La Steam Deck vient de franchir un cap technique modeste, mais bien réel : un jeu PlayStation 5 a démarré en émulation directement sous SteamOS. Le résultat reste extrêmement brut, avec seulement 0,5 à 1 image par seconde sur Astro’s Playroom.
La démonstration provient de l’utilisateur Ihc160 et a été relayée par BrutalSam, qui suit régulièrement les avancées de SharpEmu. La vidéo montre une exécution locale sur la machine de Valve, et non un flux Remote Play ou du cloud gaming.
Émulation PS5 sur Steam Deck : un démarrage, pas encore un jeu jouable
Dans l’état actuel, parler de jeu jouable serait excessif. SharpEmu parvient à afficher la séquence PlayStation Studios puis l’écran de chargement d’Astro’s Playroom, mais la démonstration n’atteint pas réellement le gameplay.
Il s’agit donc d’un test de compatibilité plus que d’une preuve de jouabilité. Le jalon reste intéressant, car il confirme qu’un premier titre PS5 peut désormais booter en local sur l’APU x86 de la Steam Deck.
SharpEmu progresse d’abord sur l’infrastructure
SharpEmu est développé en C# et réécrit intégralement depuis zéro. L’émulateur prend en charge Windows, Linux et macOS, avec une sortie Vulkan sous Linux, ce qui lui permet de fonctionner nativement sur la Steam Deck x86.

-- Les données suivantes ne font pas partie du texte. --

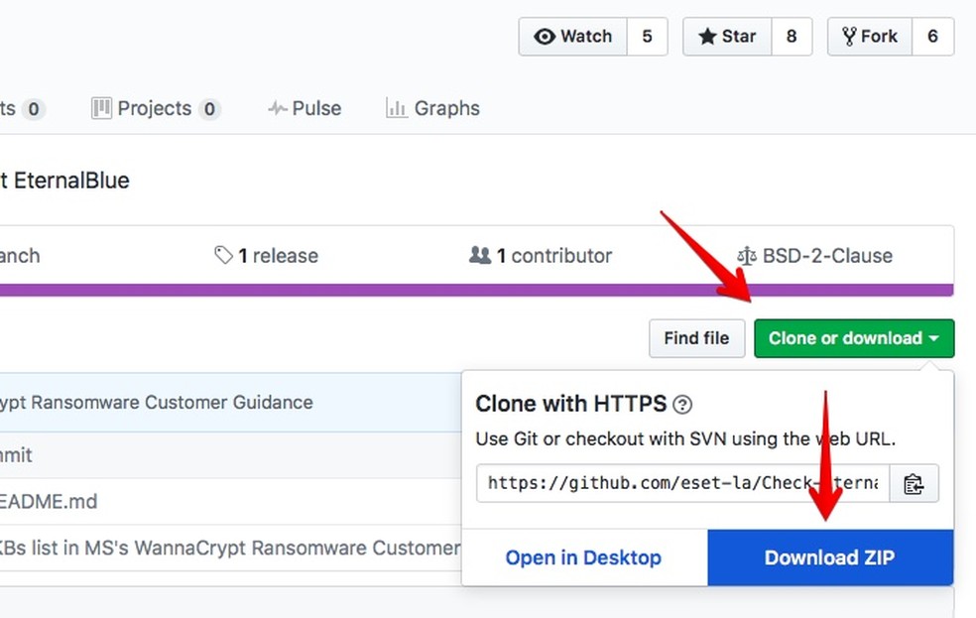Select the repository HTTPS URL field

click(x=682, y=483)
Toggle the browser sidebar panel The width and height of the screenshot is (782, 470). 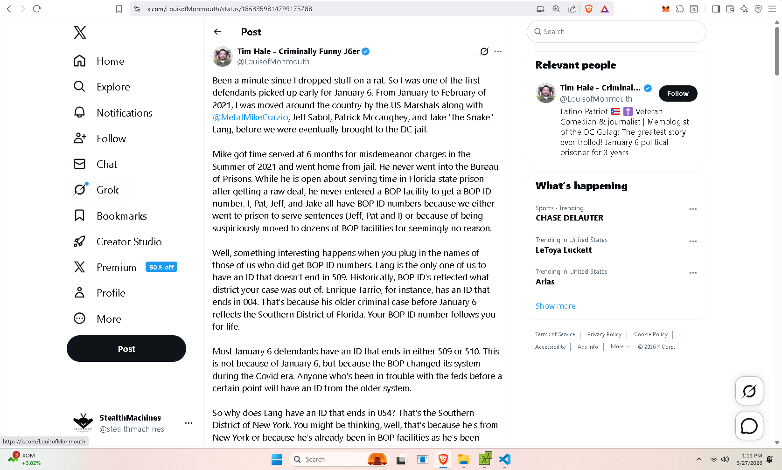[x=716, y=9]
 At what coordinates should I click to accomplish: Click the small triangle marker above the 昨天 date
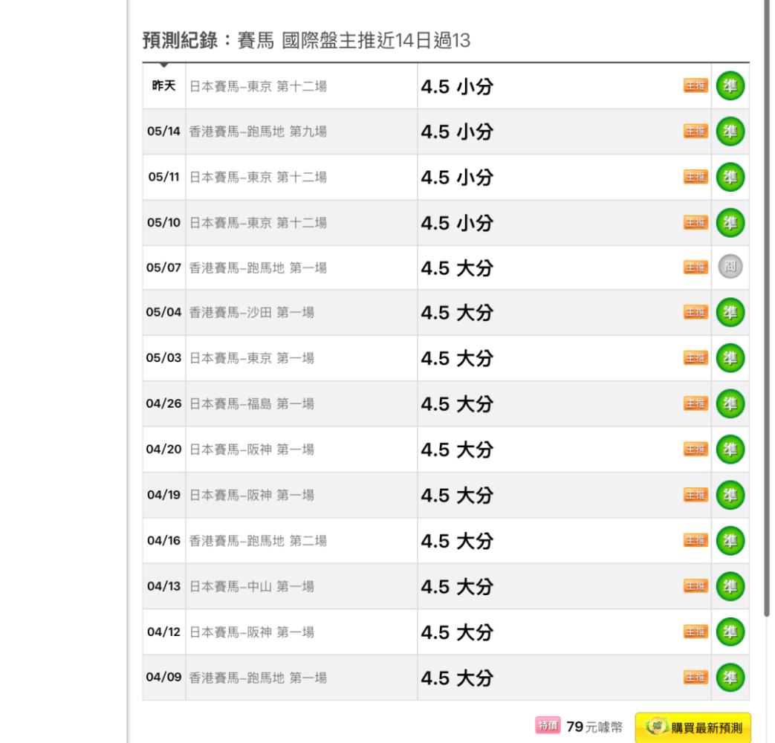click(x=164, y=65)
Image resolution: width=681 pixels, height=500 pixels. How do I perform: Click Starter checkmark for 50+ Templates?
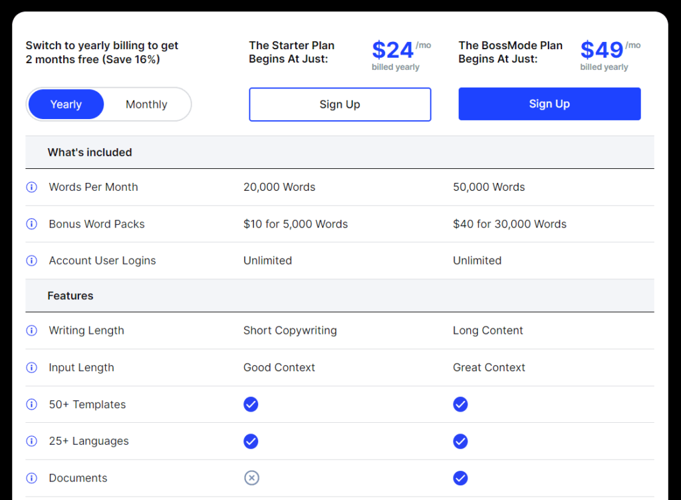(x=251, y=404)
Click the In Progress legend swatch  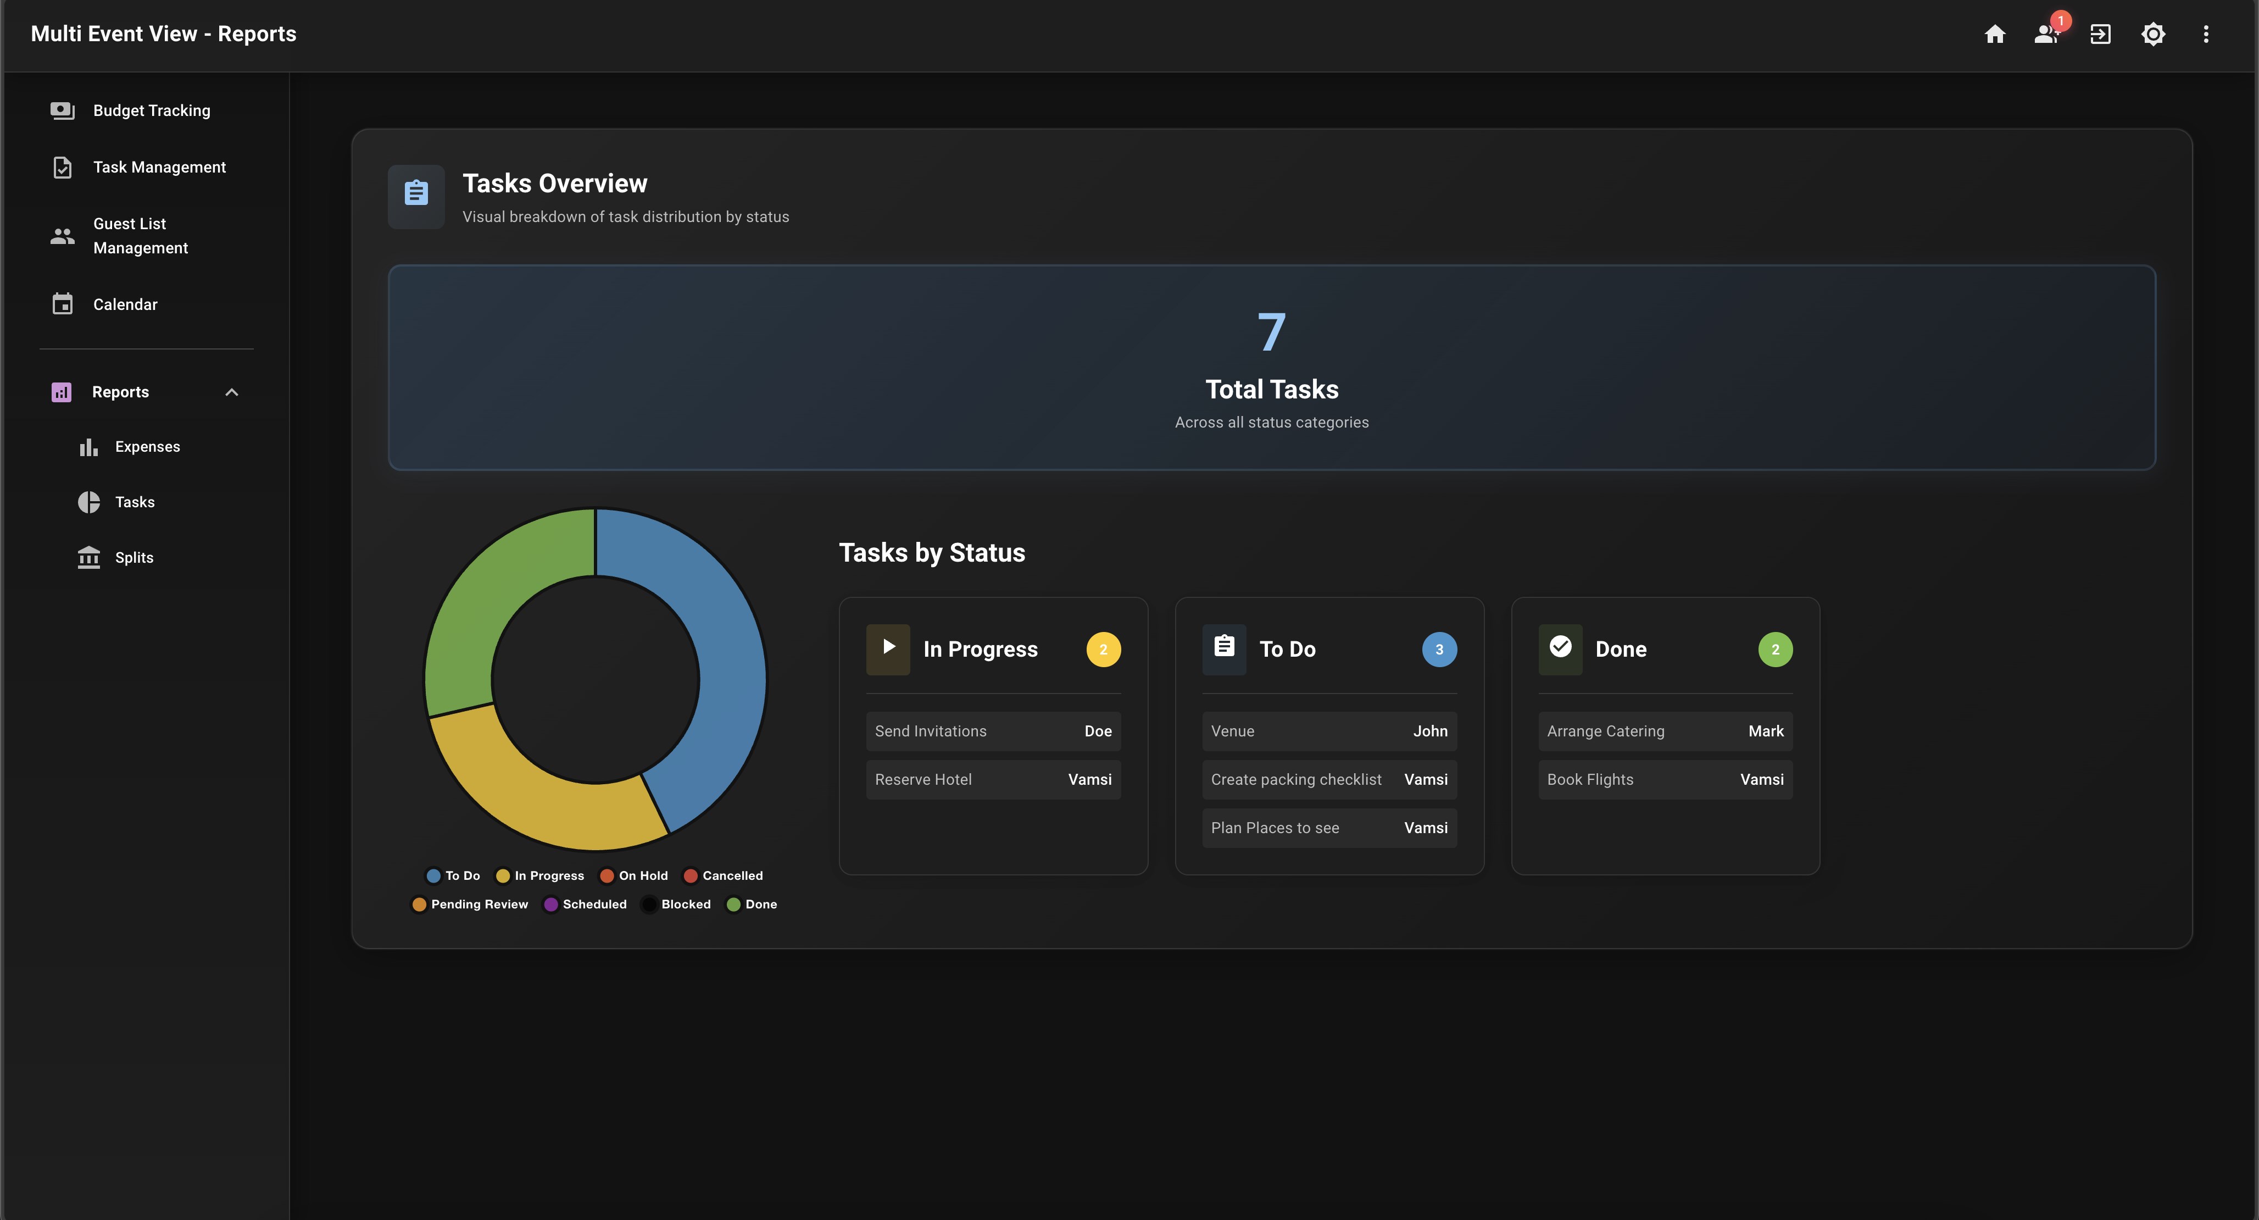pos(502,875)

Les développeurs indiquent que le projet vise d’abord la précision et les fondations de l’émulateur, avant l’optimisation de jeux individuels. Ce positionnement explique le niveau de performances observé aujourd’hui.
Le projet est suivi depuis ses premiers tests de compatibilité PS5 le mois dernier. SharpEmu a déjà démarré des titres comme Astro Bot sur PC, tandis que l’émulateur concurrent KytyPS5 a avancé davantage sur certains jeux 3D. SharpEmu est devenu un projet open source communautaire en juillet.
Si vous suivez l’avancée des autres projets du même terrain, la comparaison entre KytyPS5 et SharpEmu montre bien à quel point la course reste ouverte.
Un écart matériel massif avec la PlayStation 5
La Steam Deck combine 4 cœurs Zen 2 et un GPU RDNA 2 de 8 CU. En face, la PlayStation 5 dispose de 8 cœurs Zen 2 et de 36 Compute Units RDNA 2.
L’écart rend très improbable une parité de performances en émulation. La console portable conserve toutefois deux leviers théoriques : une définition d’affichage plus basse et des pilotes personnalisés pouvant activer des techniques de frame generation absentes sur PS5.
Ce type de démonstration rappelle surtout où se situe aujourd’hui l’émulation PS5 : les premiers boots arrivent, mais la phase difficile commence après. Entre la justesse du CPU, la traduction GPU et l’optimisation Vulkan, le simple fait d’atteindre un écran de chargement sur Steam Deck reste déjà un indicateur utile du rythme de progression.